5. Developer is $3 worse off than if the customer had never purchased the app in the first place.

Great deal for Apple, not-so-great for developers.

magnafides says:

Re: RTFA, people!

Yeah, it didn’t seem that complicated to me either.

For the fanboys trying to justify this as a “cost-recovering” measure, please explain how Apple’s costs for serving a $50 app are 10x as much as for a $5 app. Even better, please explain how an app download costs Apple even a penny.

D0M1N8R says:

Re: Re: RTFA, people!

I certainly do not consider my self to be a apple fan boy. I tried and returned the iPhone. I dont own a MAC. I dont even use itunes. But because I or anyone else disagrees we must be fan boys! How convenient it must be to put a label on everyone whom does not agree with you.

Why not justify why you do not agree and be constructive?

magnafides says:

Re: Re: Re: RTFA, people!

I actually did justify my position, if you read closely. Presumably, charging developers a fee when an app is returned is to recover some fixed cost to support the download/return process. Keeping the 30% does not support that premise–it is just a money grab.

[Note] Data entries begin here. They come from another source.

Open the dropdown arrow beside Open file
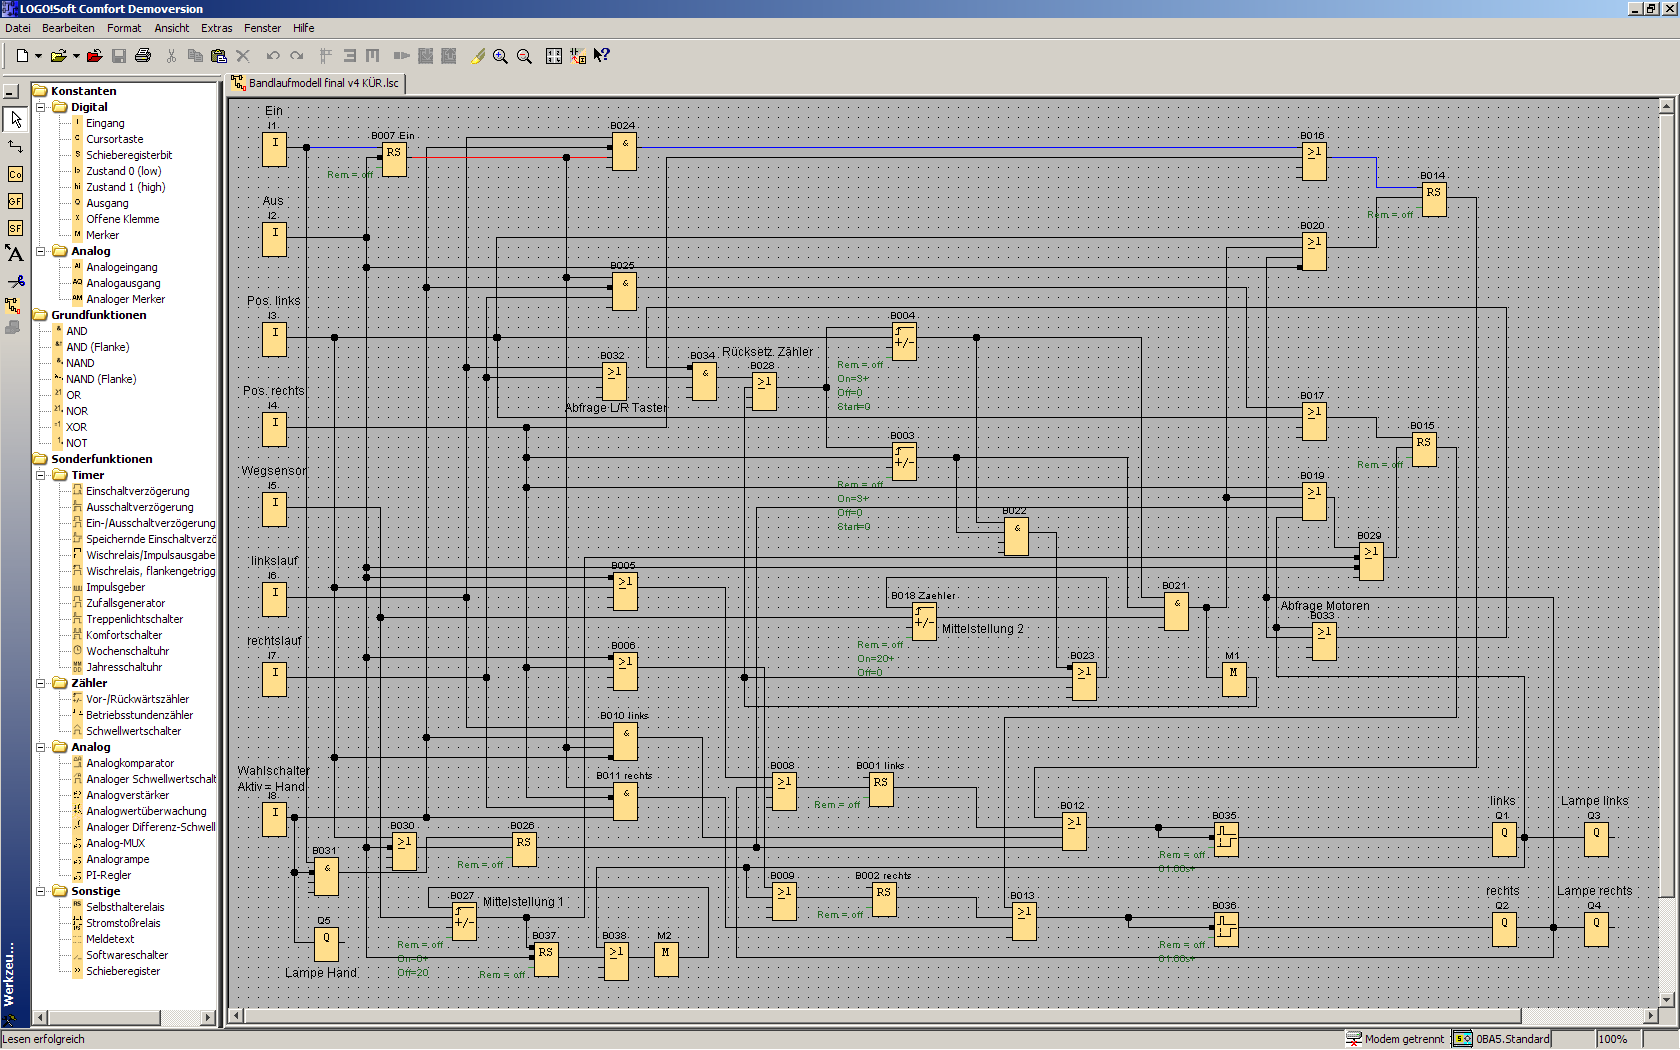1680x1050 pixels. pos(76,56)
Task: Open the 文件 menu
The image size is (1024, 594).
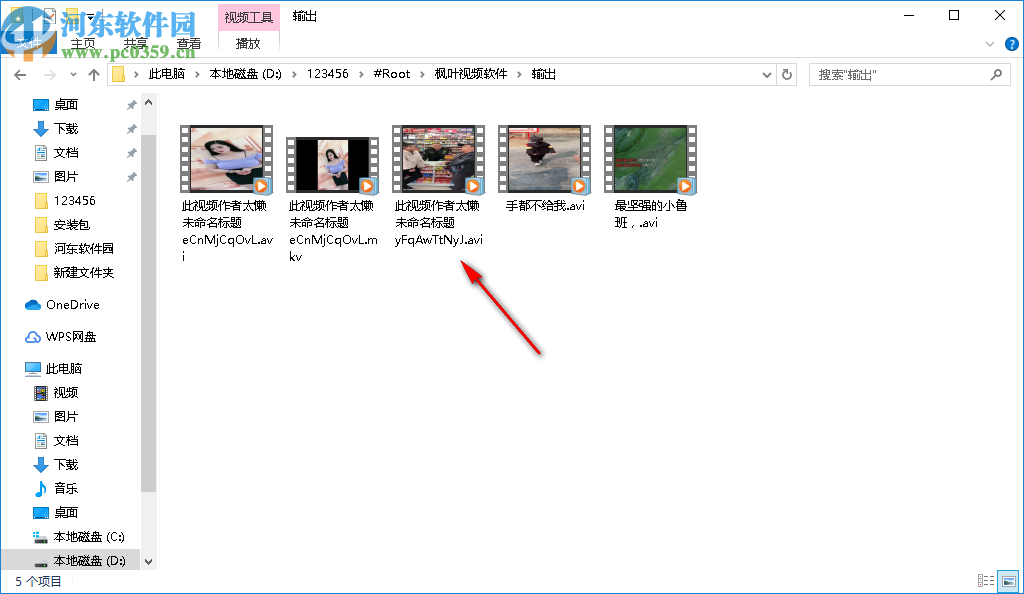Action: coord(30,44)
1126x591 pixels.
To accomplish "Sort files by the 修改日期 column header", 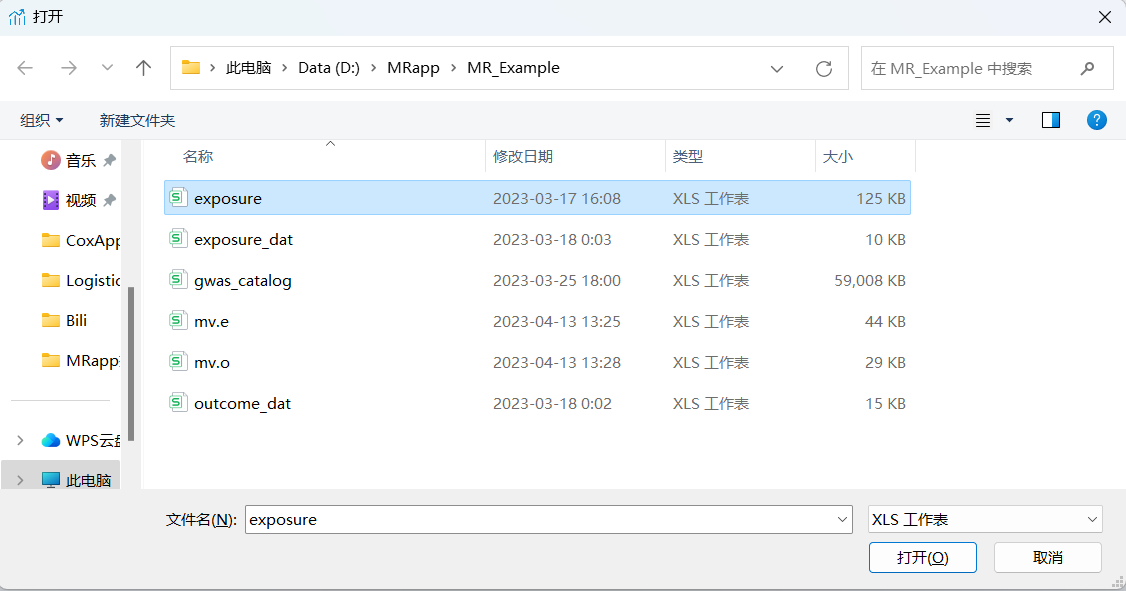I will tap(524, 158).
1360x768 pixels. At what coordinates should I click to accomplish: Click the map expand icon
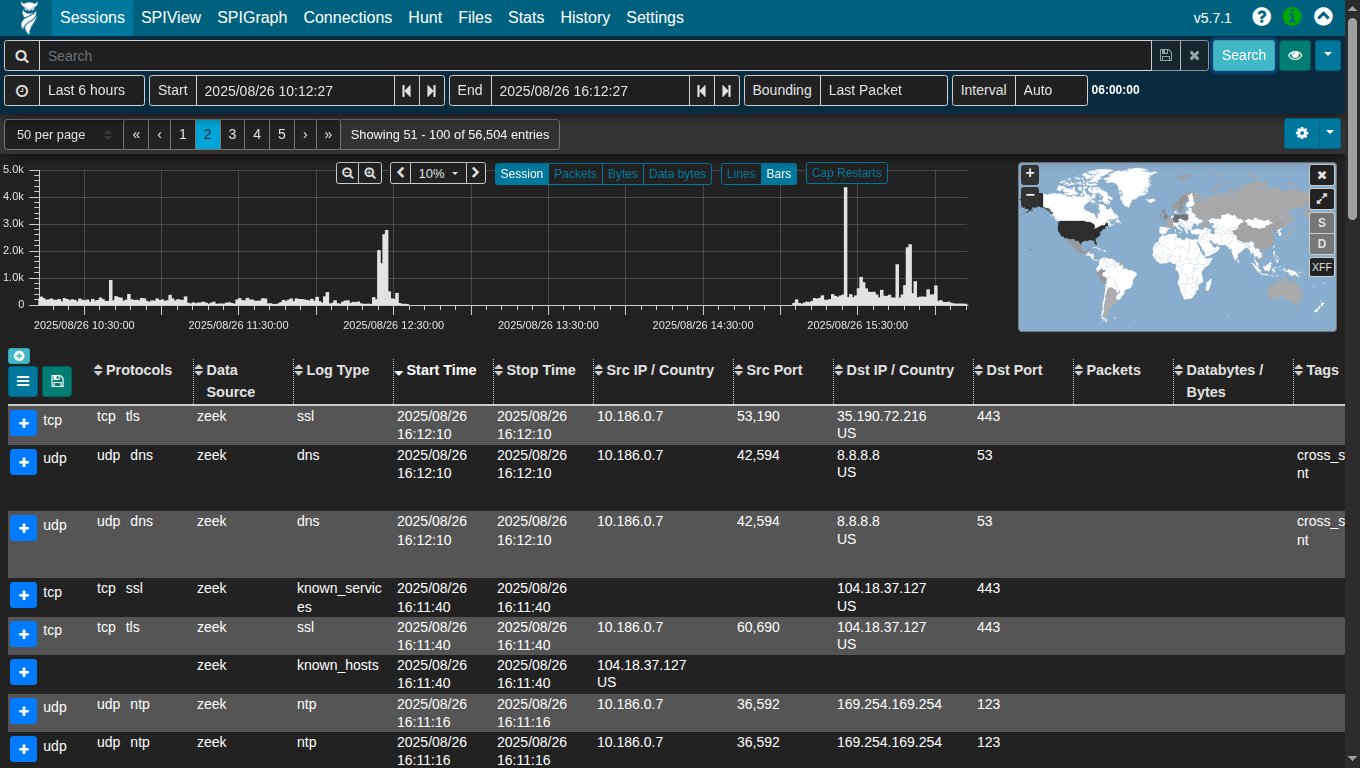point(1322,198)
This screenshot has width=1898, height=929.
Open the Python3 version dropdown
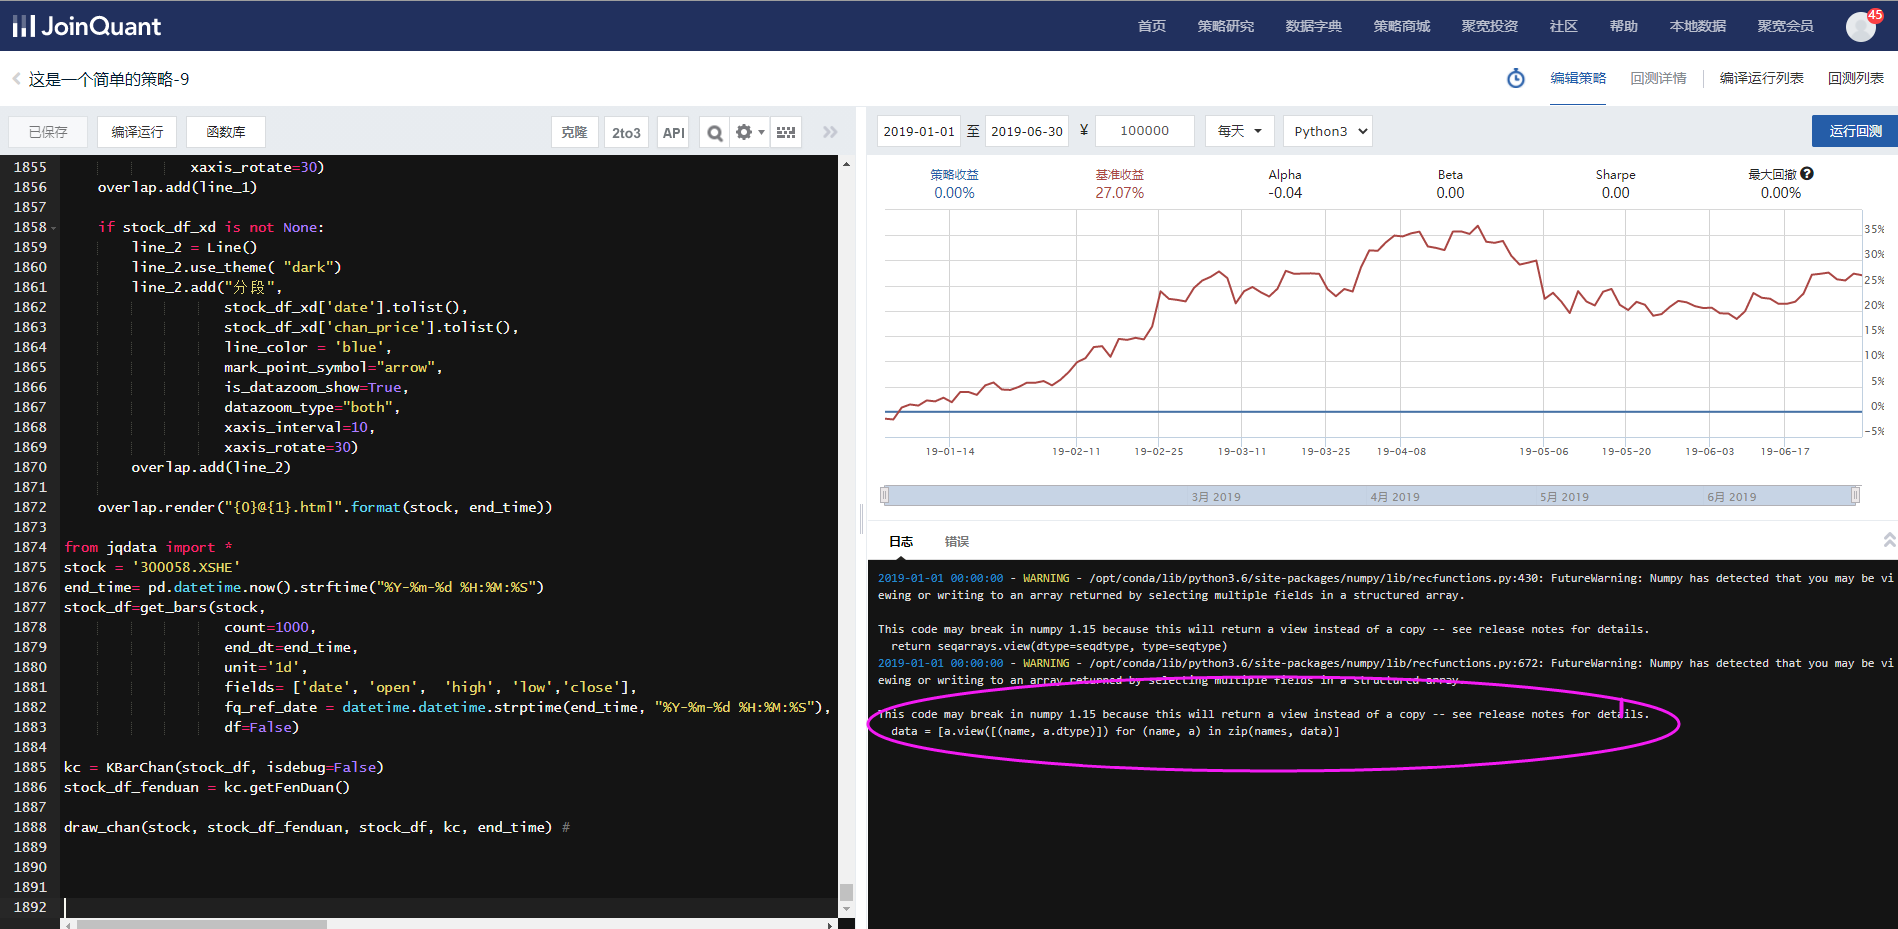pyautogui.click(x=1327, y=131)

And to those who say that this will keep poor apps out of the app store, I’d have to ask why Apple doesn’t spend as much time testing apps for quality as they do rejecting them for arbitrary reasons. I mean, they ARE taking 30% for *something*, right?

Hector says:

Kind of like this

This should put a end to the pranksters whom charge some dumb fool $5k for a app that does nothing more then display a picture.. imagine the pay back for all them refunds.. Now whos laughing? LoL

But beyond that it should push developers into not rushing apps out and making sure for the money the customer is getting feature packed software.. It means now they need to rethink the value of their software before pushing it out to the public. Glitchy or over priced software will be penalized by consumer demanding refunds beyond the usual money back.

And to apples defense they should be paid for their services which made it possible to sell your product weather or not the general public likes or hates your product.